**TASK REQUIREMENTS**: Reproduce all entries precisely as they are written.

-- -- --

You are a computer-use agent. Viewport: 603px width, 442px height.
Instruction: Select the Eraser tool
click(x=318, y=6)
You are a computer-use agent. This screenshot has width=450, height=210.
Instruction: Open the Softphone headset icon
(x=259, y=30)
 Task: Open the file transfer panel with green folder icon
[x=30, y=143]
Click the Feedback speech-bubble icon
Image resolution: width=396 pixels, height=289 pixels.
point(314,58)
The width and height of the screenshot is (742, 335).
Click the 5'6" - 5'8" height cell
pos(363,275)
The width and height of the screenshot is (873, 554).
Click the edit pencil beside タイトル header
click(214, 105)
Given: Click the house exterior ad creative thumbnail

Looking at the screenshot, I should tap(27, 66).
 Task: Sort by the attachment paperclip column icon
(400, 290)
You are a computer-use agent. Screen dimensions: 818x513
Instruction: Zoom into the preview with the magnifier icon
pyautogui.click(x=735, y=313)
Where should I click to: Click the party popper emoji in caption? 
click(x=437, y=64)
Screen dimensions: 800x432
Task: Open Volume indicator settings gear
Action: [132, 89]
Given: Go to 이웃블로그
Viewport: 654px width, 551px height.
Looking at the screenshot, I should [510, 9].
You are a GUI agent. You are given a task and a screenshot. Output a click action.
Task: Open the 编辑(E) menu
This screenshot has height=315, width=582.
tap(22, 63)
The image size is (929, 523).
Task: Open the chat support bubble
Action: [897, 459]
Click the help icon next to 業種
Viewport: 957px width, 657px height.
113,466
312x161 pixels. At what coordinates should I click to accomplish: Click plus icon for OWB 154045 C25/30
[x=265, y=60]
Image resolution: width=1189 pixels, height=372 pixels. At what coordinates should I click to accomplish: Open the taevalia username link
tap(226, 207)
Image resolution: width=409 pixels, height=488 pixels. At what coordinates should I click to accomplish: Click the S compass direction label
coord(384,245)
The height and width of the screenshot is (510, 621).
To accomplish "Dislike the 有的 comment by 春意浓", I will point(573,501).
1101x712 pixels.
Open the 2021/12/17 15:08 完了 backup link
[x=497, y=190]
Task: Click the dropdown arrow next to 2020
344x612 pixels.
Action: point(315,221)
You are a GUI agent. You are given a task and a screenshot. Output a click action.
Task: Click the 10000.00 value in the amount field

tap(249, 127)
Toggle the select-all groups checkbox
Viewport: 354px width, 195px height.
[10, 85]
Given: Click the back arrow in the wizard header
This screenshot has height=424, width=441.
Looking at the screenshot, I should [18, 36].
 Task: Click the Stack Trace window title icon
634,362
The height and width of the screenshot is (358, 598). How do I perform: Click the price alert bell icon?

-- -- --

**EXERCISE RESULT**:
You are a computer-use agent. Viewport: 603px width, 442px height.
Instruction: Select the Eraser tool
click(x=318, y=6)
You are a computer-use agent. This screenshot has width=450, height=210.
Instruction: Open the Softphone headset icon
(x=259, y=30)
 Task: Open the file transfer panel with green folder icon
[x=30, y=143]
Click the Feedback speech-bubble icon
Image resolution: width=396 pixels, height=289 pixels.
point(314,58)
The width and height of the screenshot is (742, 335).
Click the 5'6" - 5'8" height cell
pos(363,275)
The width and height of the screenshot is (873, 554).
Click the edit pencil beside タイトル header
click(214, 105)
Given: Click the house exterior ad creative thumbnail

Looking at the screenshot, I should tap(27, 66).
 Task: Sort by the attachment paperclip column icon
(400, 290)
You are a computer-use agent. Screen dimensions: 818x513
Instruction: Zoom into the preview with the magnifier icon
pyautogui.click(x=735, y=313)
Where should I click to: Click the party popper emoji in caption? 
click(x=437, y=64)
Screen dimensions: 800x432
Task: Open Volume indicator settings gear
Action: [132, 89]
Given: Go to 이웃블로그
Viewport: 654px width, 551px height.
Looking at the screenshot, I should [510, 9].
You are a GUI agent. You are given a task and a screenshot. Output a click action.
Task: Open the 编辑(E) menu
This screenshot has height=315, width=582.
tap(22, 63)
The image size is (929, 523).
Task: Open the chat support bubble
Action: [897, 459]
Click the help icon next to 業種
Viewport: 957px width, 657px height.
113,466
312x161 pixels. At what coordinates should I click to accomplish: Click plus icon for OWB 154045 C25/30
[x=265, y=60]
Image resolution: width=1189 pixels, height=372 pixels. At what coordinates should I click to accomplish: Open the taevalia username link
tap(226, 207)
Image resolution: width=409 pixels, height=488 pixels. At what coordinates should I click to accomplish: Click the S compass direction label
coord(384,245)
The height and width of the screenshot is (510, 621).
To accomplish "Dislike the 有的 comment by 春意浓", I will point(573,501).
1101x712 pixels.
Open the 2021/12/17 15:08 完了 backup link
[x=497, y=190]
Task: Click the dropdown arrow next to 2020
344x612 pixels.
Action: point(315,221)
You are a GUI agent. You are given a task and a screenshot. Output a click action.
Task: Click the 10000.00 value in the amount field

tap(249, 127)
Toggle the select-all groups checkbox
Viewport: 354px width, 195px height.
[10, 85]
Given: Click the back arrow in the wizard header
This screenshot has height=424, width=441.
Looking at the screenshot, I should [18, 36].
 Task: Click the Stack Trace window title icon
634,362
The height and width of the screenshot is (358, 598). How do I perform: Click the price alert bell icon?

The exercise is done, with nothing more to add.